:: ASSIGNMENT ::
Beginning with the line where "décembre 2009 (439, 1995)" appears, please restate each line of the records below word for word until the last one, inclusive, and nothing else.

_ _ _ _ _

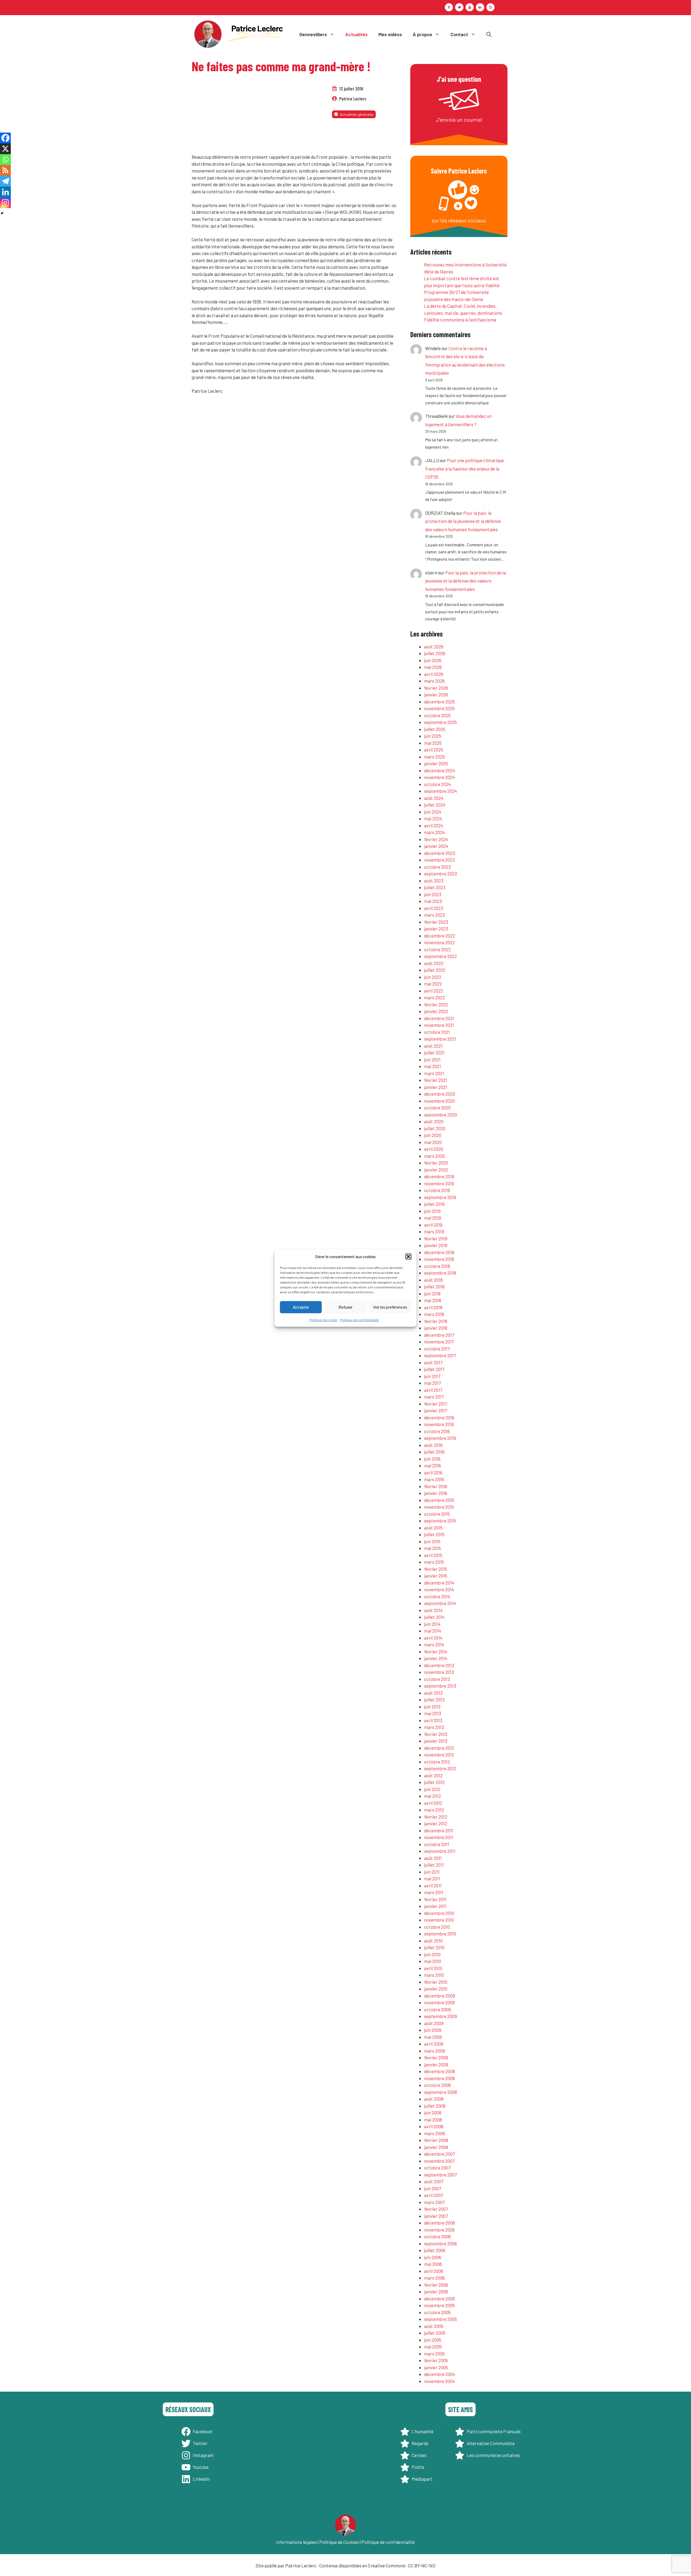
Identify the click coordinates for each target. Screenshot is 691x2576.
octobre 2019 (437, 1190)
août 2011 (433, 1858)
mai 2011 (432, 1878)
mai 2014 (432, 1630)
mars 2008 (434, 2133)
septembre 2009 (440, 2016)
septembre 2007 (440, 2174)
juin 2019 (432, 1211)
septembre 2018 (440, 1272)
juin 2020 (432, 1135)
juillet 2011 (434, 1864)
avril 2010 (433, 1968)
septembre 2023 (440, 873)
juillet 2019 (434, 1204)
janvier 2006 (436, 2291)
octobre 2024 (437, 784)
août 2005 (433, 2326)
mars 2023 (434, 915)
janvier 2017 (435, 1410)
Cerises (419, 2455)
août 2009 (433, 2023)
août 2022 (433, 963)
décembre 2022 (439, 935)
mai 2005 (433, 2346)
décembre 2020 (439, 1093)
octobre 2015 (437, 1514)
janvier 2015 (435, 1575)
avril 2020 (433, 1149)
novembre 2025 (439, 708)
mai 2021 (432, 1066)
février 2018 (435, 1321)
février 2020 (436, 1162)
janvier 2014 (435, 1658)
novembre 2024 (439, 777)
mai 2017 (432, 1383)
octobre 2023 (437, 866)
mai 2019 (432, 1217)
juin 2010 (432, 1954)
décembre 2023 (439, 853)
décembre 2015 (439, 1500)
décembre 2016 (439, 1417)
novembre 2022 (439, 942)
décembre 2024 (439, 770)
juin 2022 (432, 977)
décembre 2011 (438, 1830)
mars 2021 (434, 1073)
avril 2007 (433, 2195)
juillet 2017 (434, 1369)
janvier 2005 (436, 2367)
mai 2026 (433, 667)
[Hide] (2, 213)
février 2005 (436, 2360)
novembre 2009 (439, 2002)
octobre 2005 (437, 2312)
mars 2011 (433, 1892)
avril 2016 (433, 1472)
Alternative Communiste (491, 2443)
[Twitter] (459, 7)
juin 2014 (432, 1624)
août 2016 (433, 1445)
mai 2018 (432, 1300)
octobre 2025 (437, 715)
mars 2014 (434, 1644)
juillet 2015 (434, 1534)
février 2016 (435, 1486)
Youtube (201, 2467)
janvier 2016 (435, 1493)
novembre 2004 (439, 2381)
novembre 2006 (439, 2229)
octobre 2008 (437, 2085)
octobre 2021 (437, 1032)
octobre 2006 (437, 2236)
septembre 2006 (440, 2243)
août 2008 (433, 2098)
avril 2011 (433, 1885)
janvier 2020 (436, 1169)
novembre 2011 (438, 1837)
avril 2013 (433, 1720)
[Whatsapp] (5, 159)
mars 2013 (434, 1727)
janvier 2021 (435, 1087)
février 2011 (435, 1899)
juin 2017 (432, 1376)
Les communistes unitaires (493, 2455)
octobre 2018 (437, 1266)
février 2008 (436, 2140)
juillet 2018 (434, 1286)
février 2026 (436, 687)
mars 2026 (434, 680)
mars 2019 (434, 1231)
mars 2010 (434, 1975)
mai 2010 (432, 1961)
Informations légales (296, 2542)
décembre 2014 (439, 1582)
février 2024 (436, 839)
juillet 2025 (434, 729)
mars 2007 (434, 2202)
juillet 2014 (434, 1617)
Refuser (345, 1307)
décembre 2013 (439, 1665)
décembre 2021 (439, 1018)
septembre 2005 (440, 2319)
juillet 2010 (434, 1947)
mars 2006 (434, 2277)
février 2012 (435, 1816)
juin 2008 (432, 2112)
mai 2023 (433, 901)
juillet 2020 (434, 1128)
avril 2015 (433, 1555)
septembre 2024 (440, 791)
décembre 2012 (439, 1748)
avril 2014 (433, 1637)
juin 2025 (432, 736)
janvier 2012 (435, 1823)
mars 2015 (434, 1562)
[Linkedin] (5, 192)
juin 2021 (432, 1059)
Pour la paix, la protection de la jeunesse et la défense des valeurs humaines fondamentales (463, 521)
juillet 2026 (434, 653)
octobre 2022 (437, 949)
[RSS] (5, 170)
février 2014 (435, 1651)
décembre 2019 (439, 1176)
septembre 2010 (440, 1933)
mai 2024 (433, 818)
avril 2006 (433, 2271)
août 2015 (433, 1527)
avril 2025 (433, 749)
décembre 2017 (439, 1335)
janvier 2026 (436, 694)
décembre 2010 (439, 1913)
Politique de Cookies (339, 2542)
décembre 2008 (439, 2071)
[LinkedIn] (480, 7)
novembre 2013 (439, 1672)
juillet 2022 (434, 970)
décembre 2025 (439, 701)
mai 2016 (432, 1465)
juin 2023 (432, 894)
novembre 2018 (439, 1259)
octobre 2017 (437, 1348)
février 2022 (436, 1004)
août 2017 (433, 1362)
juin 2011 (432, 1871)
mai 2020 (433, 1142)
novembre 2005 (439, 2305)
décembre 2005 (439, 2298)
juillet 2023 (434, 887)
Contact (459, 34)
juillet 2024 (434, 804)
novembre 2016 (439, 1424)
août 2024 (433, 798)
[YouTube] (470, 7)
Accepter (301, 1307)
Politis (418, 2467)
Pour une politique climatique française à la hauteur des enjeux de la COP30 (464, 468)
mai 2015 (432, 1548)
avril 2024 (433, 825)
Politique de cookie (323, 1319)
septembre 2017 (440, 1355)
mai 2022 (433, 983)
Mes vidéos (390, 34)
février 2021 (435, 1080)
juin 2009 (432, 2030)
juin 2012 (432, 1789)
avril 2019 (433, 1224)
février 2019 (435, 1238)
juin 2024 (432, 811)
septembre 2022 (440, 956)
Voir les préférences (390, 1307)
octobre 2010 (437, 1927)
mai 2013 (432, 1713)
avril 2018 (433, 1307)
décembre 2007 (439, 2154)
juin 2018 (432, 1293)
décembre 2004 (439, 2374)
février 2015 (435, 1569)
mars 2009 (434, 2050)
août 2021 (433, 1045)
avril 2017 (433, 1390)
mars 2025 (434, 756)
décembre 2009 (439, 1995)
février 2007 (436, 2209)
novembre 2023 (439, 859)
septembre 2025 (440, 722)
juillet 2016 (434, 1451)
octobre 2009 (437, 2009)
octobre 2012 (437, 1761)
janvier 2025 (436, 763)
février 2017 (435, 1403)
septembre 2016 (440, 1438)
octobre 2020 (437, 1107)
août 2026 (433, 646)
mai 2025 (433, 743)
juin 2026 (432, 660)
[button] (408, 1256)
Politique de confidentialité (359, 1319)
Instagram (203, 2455)
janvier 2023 (436, 928)
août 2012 (433, 1775)
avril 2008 (433, 2126)
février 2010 (435, 1982)
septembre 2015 (440, 1520)
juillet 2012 (434, 1782)
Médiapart (422, 2479)
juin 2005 (432, 2340)
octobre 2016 (437, 1431)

_ _ _ _ _

:: YOUR SOLUTION ::
décembre 2009 (439, 1995)
février 2007 (436, 2209)
novembre 2023 (439, 859)
septembre 2025 (440, 722)
juillet 2016 (434, 1451)
octobre 2009 (437, 2009)
octobre 2012 (437, 1761)
janvier 2025 (436, 763)
février 2017 (435, 1403)
septembre 2016 (440, 1438)
octobre 2020 (437, 1107)
août 2026 (433, 646)
mai 2025 (433, 743)
juin 2026 (432, 660)
[button] (408, 1256)
Politique de confidentialité (359, 1319)
Instagram (203, 2455)
janvier 2023 (436, 928)
août 2012 (433, 1775)
avril 2008 (433, 2126)
février 2010 (435, 1982)
septembre 2015 (440, 1520)
juillet 2012 (434, 1782)
Médiapart (422, 2479)
juin 2005 (432, 2340)
octobre 2016 (437, 1431)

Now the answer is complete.